In this article, we will talk about ICFPC, this year’s problem, and our solution for it.
What is ICFPC?
ICFPC is an annual programming contest with a long history. Each year, individuals and teams of unlimited size compete to solve a single problem in 72 hours, with no constraints on the technologies they can use. In addition to the full leaderboard, the contest has Lightning Division – a separate leaderboard for the submissions made in the first 24 hours.
The nature of the problem can’t be predicted in advance. Each year the contest has a new group of organizers (usually it’s the computer science department of this or that university; sometimes it’s organized by firms). The organizers try to play off the past contest themes but also to add something completely new.
In 2014, the problem was to write an AI that plays the game of Pacman, both for Pacman and for ghosts. The twist was that Pacman had to run on the fantasy LISP machine specified in the problem description. And the AI for ghosts ran on the fantasy 8-bit microprocessors. It was not enough to write the AI, we had to implement two compilers as well.

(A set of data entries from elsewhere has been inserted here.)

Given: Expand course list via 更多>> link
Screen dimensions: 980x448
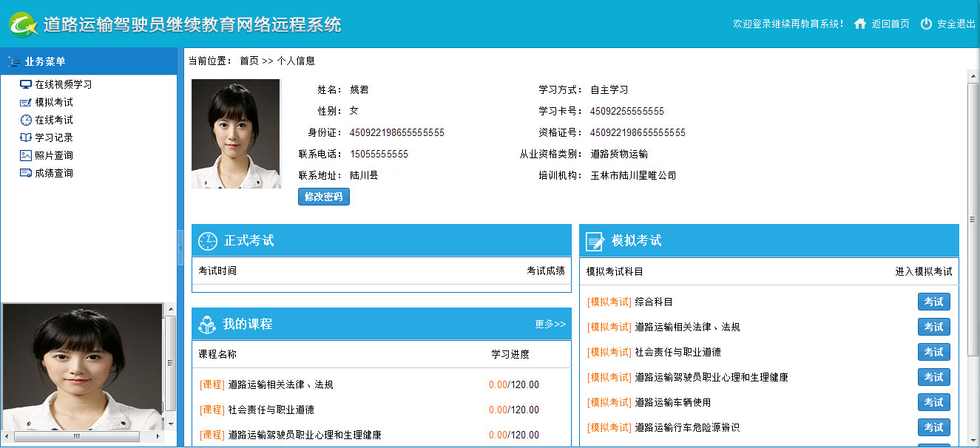Looking at the screenshot, I should tap(550, 324).
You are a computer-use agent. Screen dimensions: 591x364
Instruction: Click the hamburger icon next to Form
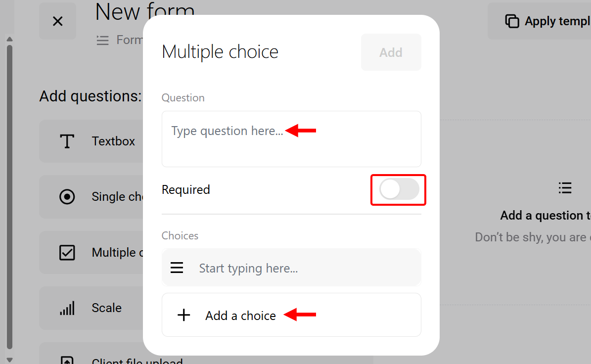102,40
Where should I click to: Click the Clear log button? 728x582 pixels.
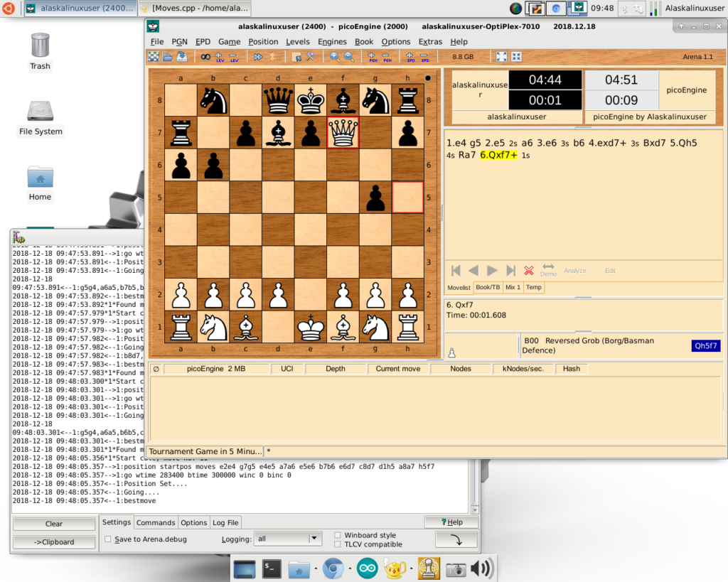pos(54,524)
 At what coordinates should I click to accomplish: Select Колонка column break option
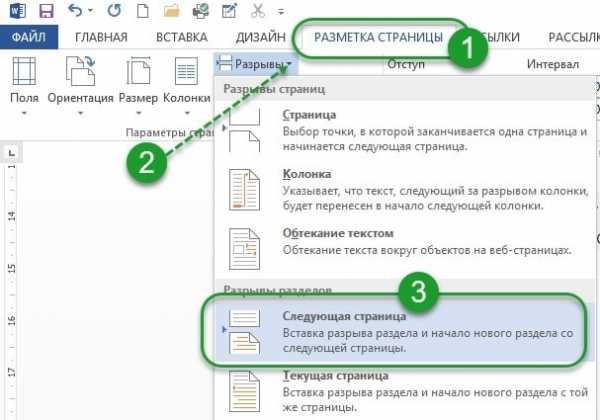[x=400, y=190]
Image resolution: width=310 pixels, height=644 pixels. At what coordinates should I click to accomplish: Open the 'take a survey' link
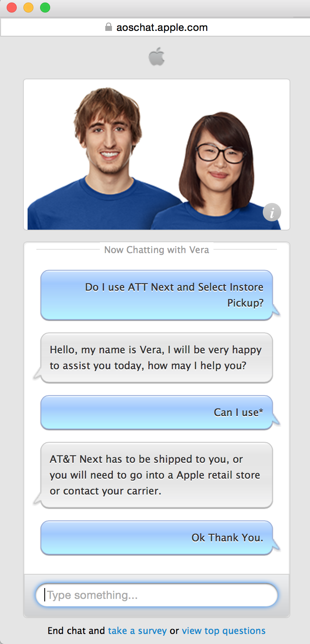point(137,631)
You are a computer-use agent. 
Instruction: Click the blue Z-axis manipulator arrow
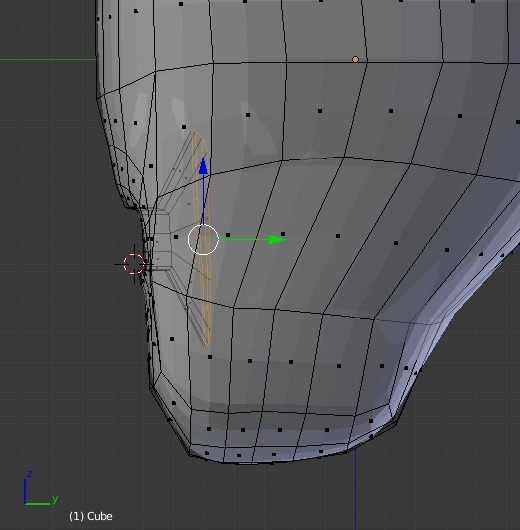pyautogui.click(x=203, y=166)
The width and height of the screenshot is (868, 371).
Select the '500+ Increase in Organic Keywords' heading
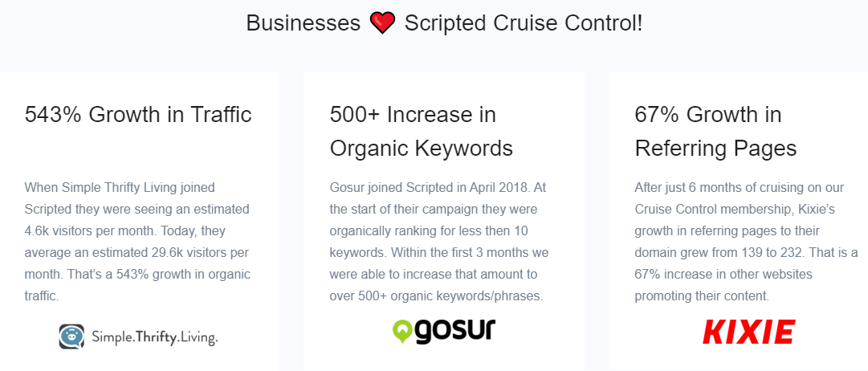point(422,132)
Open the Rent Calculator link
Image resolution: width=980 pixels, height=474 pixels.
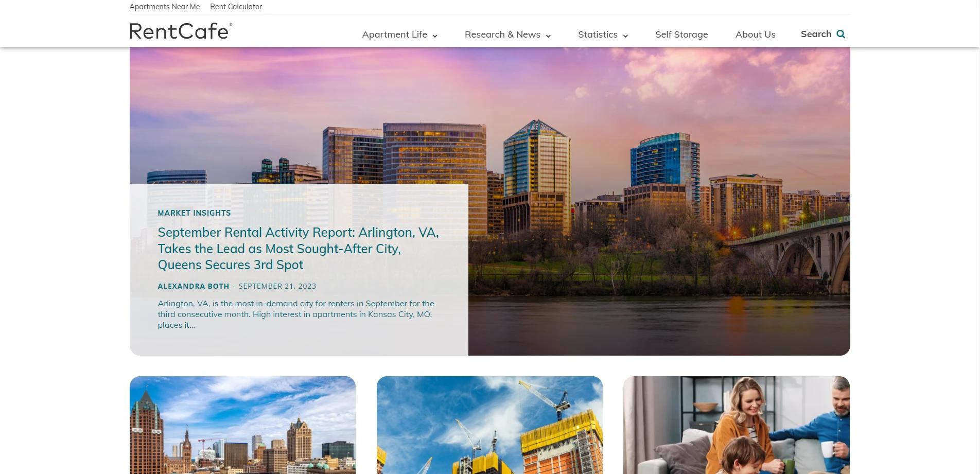[236, 7]
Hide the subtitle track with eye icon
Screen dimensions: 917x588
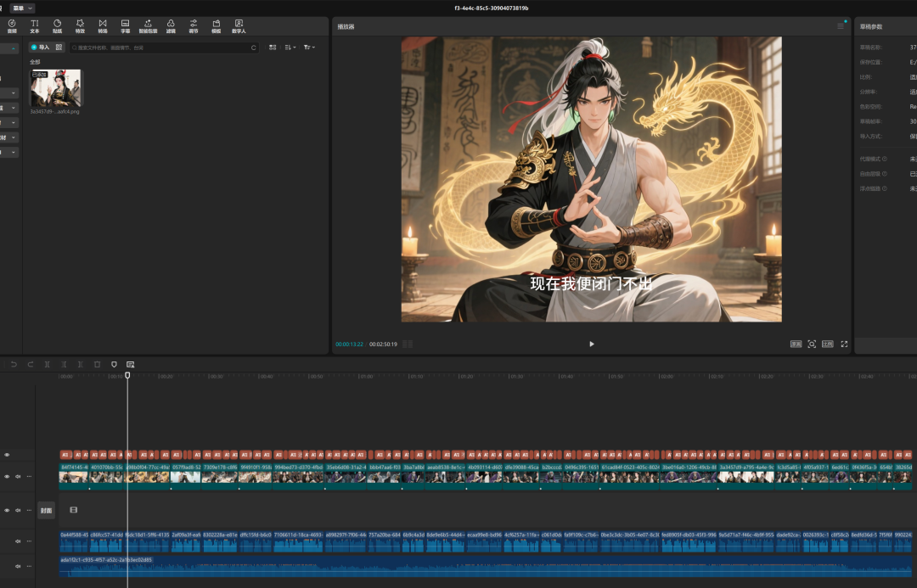pos(7,455)
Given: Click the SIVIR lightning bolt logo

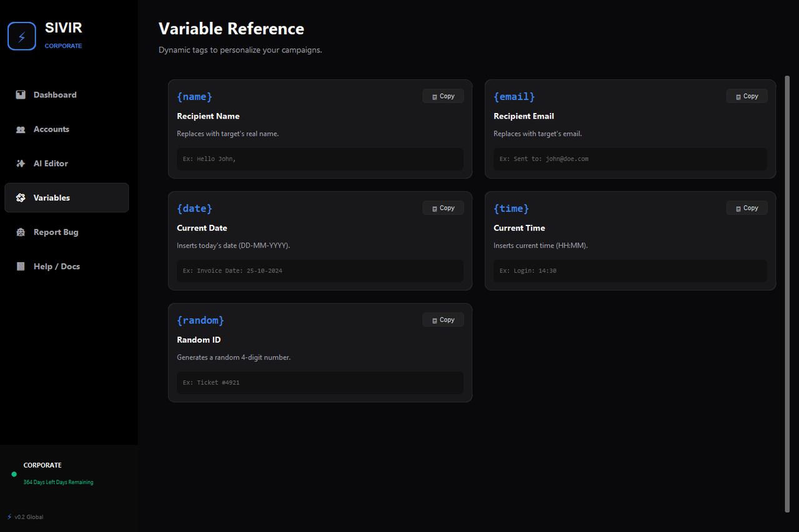Looking at the screenshot, I should pyautogui.click(x=22, y=36).
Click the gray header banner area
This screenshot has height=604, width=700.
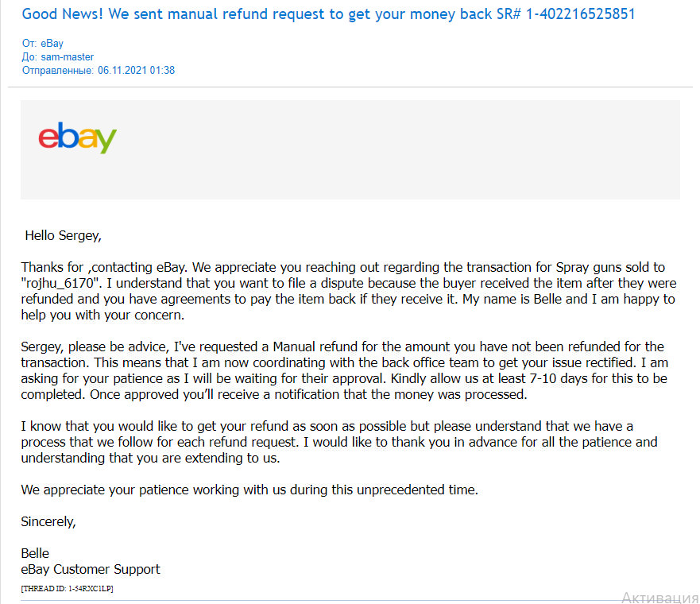pyautogui.click(x=350, y=149)
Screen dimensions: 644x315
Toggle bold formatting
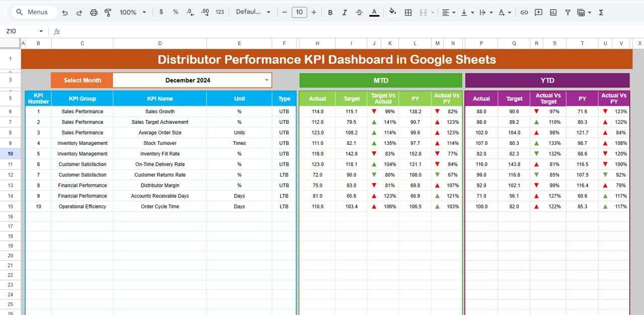330,12
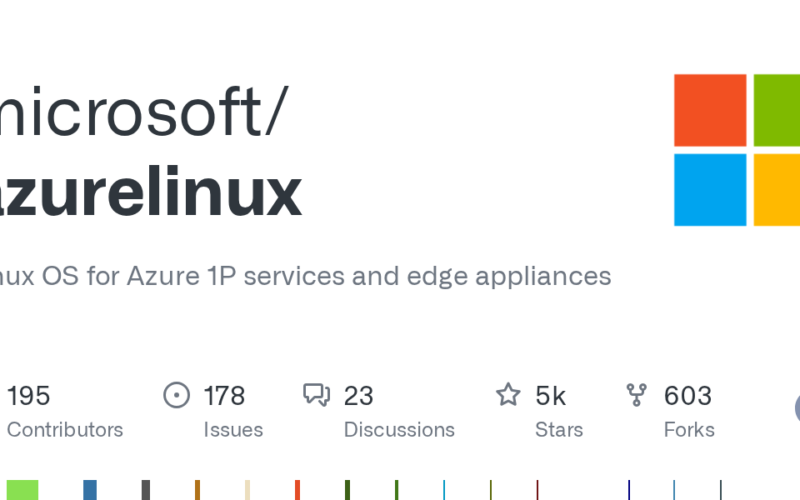800x500 pixels.
Task: Click the blue language bar segment
Action: tap(90, 490)
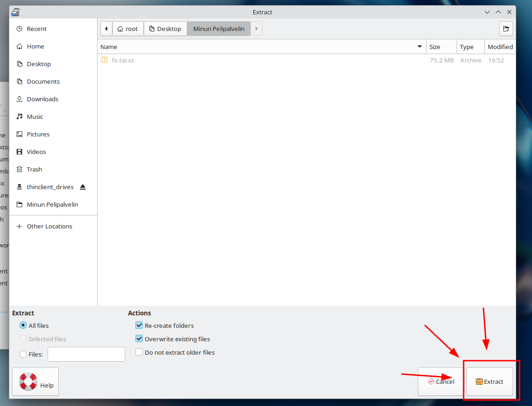Select the Files radio button

[x=23, y=354]
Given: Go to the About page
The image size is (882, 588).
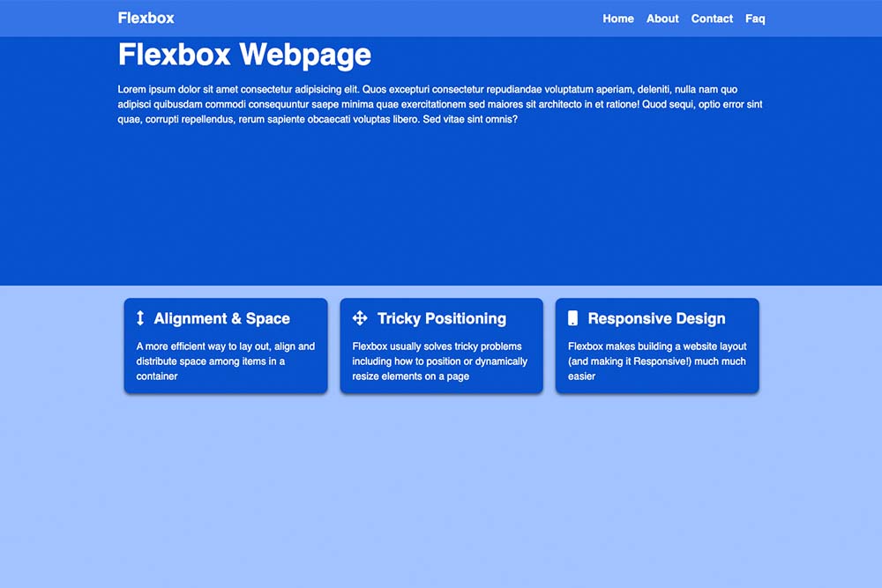Looking at the screenshot, I should click(x=662, y=19).
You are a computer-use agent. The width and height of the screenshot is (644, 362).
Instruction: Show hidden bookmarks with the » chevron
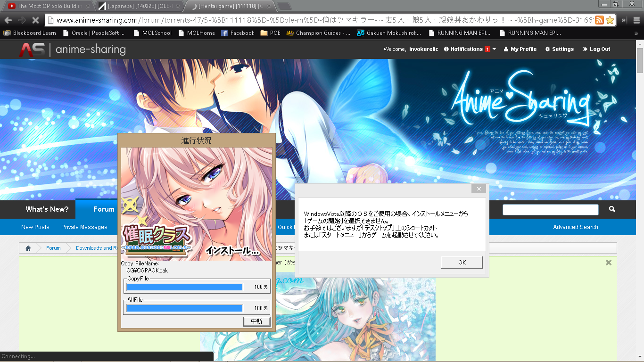(636, 33)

In 2020, the problem statement didn’t have any words in any of the human languages. It was presented as a sequence of messages from space, where aliens show their notation for arithmetic, then for boolean algebra, then for combinatorial calculus, then describe the communication protocol, and finally give a program that, in human terms, is a thin client for the galactic network. The participants deciphered the messages, implemented an emulator to run this “browser”, and discovered, well, spoilers.
Task specification
This year’s task was inspired by an important real-world application. It’s a 2D geometry problem where we are given a stick figure and a polygonal hole, and our goal is to arrange the figure to fit into the hole. All coordinates are integers, and sticks are allowed to stretch a little. In addition, the closer the figure fits the hole’s boundaries, the fewer “dislikes” it gets. Dislikes contribute to the overall team standings.
For more details, see the full problem spec.
At the beginning of the contest, we were given 59 problem instances, ranging from trivial to somewhat intricate.
Three updates to the problem, scheduled for 24, 36, and 48 hours after the start, introduced the system of bonuses. Each problem has one or more spots inside the hole. If the stick figure touches such a spot, this unlocks a bonus in another specified problem instance. The bonuses allow you to bend the rules, for example, make one stick infinitely stretchable or break one stick into two. Some bonus spots are impossible to reach without using another bonus in the first place. So bonus chains potentially can be long or even circular.
At first, these possible bonus chains were neatly organized.
But as updates kept adding more bonus types and more problem instances, they got maybe a little bit too messy.
In addition to the bonus system, the updates included more problem instances, bringing the total number to 132. The new problem instances ranged from somewhat intricate to hellish.
Our solution
We chose the stack of Rust and TypeScript before the contest, and some of the team practiced a bit beforehand.
We chose this stack because Rust’s automatic safety allows for writing performant code with minimum runtime overhead. Typing JavaScript is crucial to catch errors caused by sleep deprivation and high-velocity coding, and we’ve been using web browsers as the “UI framework” for a while, given their flexibility and high standardisation.
Regarding our solution: it had several components, discussed in detail later. Please note that while some pieces of work didn’t end up in the final submission, it doesn’t mean that we aren’t absolutely grateful for these contributions.
Visualiser
The visualiser was intended from the very beginning as a full-fledged interactive tool. The main purpose of interactivity was to get a sense of the task. What is it like? What are the main obstacles? How can it be approached? We expected to get some ideas for solvers from interacting with it.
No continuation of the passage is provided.